3D TV: the phoenix

Sometimes They Come Back: 3D TV, with its long and troubled history, is a technology that has experienced alternating fortunes over time. It should come as no surprise that it is currently in a state of dormancy, following the revival of recent years: 3D TV, we are certain, is destined to renew itself and make a comeback in the not-too-distant future. The foundations of this technology lie in the insights of English physicist Charles Wheatstone, who invented stereoscopy in 1838, a technique that creates the illusion of three-dimensionality from a pair of images. However, its first applications date back to the following century, with the first stereoscopic TV experiments conducted in 1928 by John Logie Baird in London.


Since then, 3D technologies have experienced cycles of popularity and obscurity. An example of this is 3D cinema, which boomed in the 1950s and 1960s and re-emerged, thanks to digital technology, in the 2010s. The most recent turning point was in 2009 with the release of the first chapter of Avatar, the fantasy saga directed by American filmmaker James Cameron. The immense popularity of the film prompted major studios to produce 3D versions of numerous movies, few of which, however, possessed the same spectacular and emotional appeal.

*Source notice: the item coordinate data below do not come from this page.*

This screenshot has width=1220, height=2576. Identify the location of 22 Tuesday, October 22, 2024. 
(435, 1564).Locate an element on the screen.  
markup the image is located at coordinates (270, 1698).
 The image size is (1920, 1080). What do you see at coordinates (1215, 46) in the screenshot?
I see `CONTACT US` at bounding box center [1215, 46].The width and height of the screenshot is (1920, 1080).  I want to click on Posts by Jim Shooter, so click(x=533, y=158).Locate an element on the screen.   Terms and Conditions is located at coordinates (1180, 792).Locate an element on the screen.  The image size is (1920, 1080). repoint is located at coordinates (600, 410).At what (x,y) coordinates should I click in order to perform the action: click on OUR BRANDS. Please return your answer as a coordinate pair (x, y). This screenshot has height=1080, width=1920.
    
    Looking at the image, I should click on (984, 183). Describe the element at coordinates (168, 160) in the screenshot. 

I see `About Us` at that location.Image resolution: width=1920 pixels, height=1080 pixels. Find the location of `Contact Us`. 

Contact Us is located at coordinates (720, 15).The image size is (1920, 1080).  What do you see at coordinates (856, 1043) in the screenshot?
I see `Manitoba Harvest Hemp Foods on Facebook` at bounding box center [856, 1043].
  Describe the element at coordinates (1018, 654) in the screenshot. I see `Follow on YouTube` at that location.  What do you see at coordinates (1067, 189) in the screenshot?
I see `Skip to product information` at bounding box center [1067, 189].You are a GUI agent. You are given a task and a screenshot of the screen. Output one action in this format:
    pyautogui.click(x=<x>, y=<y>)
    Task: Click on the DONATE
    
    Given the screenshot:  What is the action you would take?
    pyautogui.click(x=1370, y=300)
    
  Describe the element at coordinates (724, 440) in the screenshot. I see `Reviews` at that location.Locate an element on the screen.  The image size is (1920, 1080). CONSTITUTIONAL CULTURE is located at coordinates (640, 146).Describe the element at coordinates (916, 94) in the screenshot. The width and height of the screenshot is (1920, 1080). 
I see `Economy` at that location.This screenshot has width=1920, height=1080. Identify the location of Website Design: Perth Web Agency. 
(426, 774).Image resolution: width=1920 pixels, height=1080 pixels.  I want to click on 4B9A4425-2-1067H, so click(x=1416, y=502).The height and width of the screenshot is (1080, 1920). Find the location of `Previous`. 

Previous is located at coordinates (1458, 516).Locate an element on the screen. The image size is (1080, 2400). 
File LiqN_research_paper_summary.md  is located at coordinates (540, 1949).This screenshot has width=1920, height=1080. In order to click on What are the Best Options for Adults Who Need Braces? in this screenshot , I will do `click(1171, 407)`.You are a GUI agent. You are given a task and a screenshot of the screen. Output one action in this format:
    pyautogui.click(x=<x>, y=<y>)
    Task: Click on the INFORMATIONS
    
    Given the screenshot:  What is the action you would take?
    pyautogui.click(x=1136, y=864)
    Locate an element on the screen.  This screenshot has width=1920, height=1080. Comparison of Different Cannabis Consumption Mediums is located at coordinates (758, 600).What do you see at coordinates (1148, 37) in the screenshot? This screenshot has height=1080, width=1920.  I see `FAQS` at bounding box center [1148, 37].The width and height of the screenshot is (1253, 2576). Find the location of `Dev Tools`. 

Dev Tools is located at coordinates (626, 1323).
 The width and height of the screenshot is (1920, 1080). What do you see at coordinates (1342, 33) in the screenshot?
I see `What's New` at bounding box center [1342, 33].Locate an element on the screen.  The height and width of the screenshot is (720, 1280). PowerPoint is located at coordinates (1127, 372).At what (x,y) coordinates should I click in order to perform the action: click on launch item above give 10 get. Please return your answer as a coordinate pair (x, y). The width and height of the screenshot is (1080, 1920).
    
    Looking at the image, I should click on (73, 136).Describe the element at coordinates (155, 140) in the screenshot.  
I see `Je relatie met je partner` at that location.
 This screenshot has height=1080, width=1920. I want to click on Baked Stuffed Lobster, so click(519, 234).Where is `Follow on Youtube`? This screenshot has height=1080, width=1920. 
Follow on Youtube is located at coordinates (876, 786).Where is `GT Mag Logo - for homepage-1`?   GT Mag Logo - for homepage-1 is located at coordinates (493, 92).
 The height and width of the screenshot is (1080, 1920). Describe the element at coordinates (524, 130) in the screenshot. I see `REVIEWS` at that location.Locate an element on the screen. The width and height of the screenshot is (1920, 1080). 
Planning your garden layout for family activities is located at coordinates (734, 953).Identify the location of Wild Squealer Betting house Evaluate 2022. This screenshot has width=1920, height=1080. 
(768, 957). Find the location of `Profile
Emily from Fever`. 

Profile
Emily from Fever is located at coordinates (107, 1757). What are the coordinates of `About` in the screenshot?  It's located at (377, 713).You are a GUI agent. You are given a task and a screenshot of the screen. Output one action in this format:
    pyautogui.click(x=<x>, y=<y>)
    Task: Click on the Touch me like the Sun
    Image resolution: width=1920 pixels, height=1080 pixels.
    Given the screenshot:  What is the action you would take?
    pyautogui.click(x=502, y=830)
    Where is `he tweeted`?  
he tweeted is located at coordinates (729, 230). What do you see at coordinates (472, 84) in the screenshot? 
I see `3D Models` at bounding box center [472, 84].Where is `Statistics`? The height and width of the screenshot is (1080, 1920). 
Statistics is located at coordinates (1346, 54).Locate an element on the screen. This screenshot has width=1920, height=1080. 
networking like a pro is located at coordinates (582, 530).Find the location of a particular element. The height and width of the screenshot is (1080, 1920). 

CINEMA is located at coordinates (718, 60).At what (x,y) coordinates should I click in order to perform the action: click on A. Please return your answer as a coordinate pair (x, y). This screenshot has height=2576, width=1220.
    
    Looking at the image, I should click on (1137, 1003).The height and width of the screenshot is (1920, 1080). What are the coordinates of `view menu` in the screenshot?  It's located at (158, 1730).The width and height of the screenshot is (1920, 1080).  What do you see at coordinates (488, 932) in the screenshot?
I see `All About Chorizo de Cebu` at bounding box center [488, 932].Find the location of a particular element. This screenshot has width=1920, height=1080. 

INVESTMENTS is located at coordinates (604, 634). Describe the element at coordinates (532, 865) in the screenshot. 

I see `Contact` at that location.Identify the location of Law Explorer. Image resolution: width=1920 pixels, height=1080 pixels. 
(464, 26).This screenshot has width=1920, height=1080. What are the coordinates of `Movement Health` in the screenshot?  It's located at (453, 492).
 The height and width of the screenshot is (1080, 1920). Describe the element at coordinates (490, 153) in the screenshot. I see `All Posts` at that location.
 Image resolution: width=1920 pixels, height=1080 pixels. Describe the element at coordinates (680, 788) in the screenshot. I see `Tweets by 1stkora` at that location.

In theaters, audiences seemed willing to overcome their natural reluctance to wear 3D glasses to enjoy the effect, but not the additional cost of the ticket. As a result, the revival of 3D in cinema lasted only a few years.

The renewed enthusiasm for the format in the early 2010s had a significant impact on the TV sector as well. Thanks to the features and potential of digital televisions and investments in 3D content production, we witnessed a rapid spread of this technology within a few years. According to research and consulting firm DisplaySearch, global sales of 3D televisions reached 2.2 million units in 2010, with an impressive progressive increase in subsequent years: 24.1 million in 2011 and 41.5 million in 2012, despite higher selling prices compared to regular HD televisions. Supporting hardware sales were cinematic content and equally spectacular productions by broadcasters worldwide: alongside movies, shows, and documentaries, sports – from World Cup football matches to basketball and golf games – were the primary drivers of the sector. In terms of units sold and products made, significant figures were achieved, but evidently not enough to ensure the economic sustainability of 3D TV. The gradual reduction in 3D films production further pushed the industry to progressively reduce its support. We are still far from overcoming the main obstacle for home viewing: the 3D glasses, essential for perceiving the 3D effect. Research in this field is moving towards 4K autostereoscopic displays, but ongoing experiments are still in their early stages.

At this stage, 3D seems destined to develop in areas other than television, such as virtual and augmented reality, driven by gaming. However, current and future technological developments leave ample room for the possibility of its resurgence. Will this be the right time?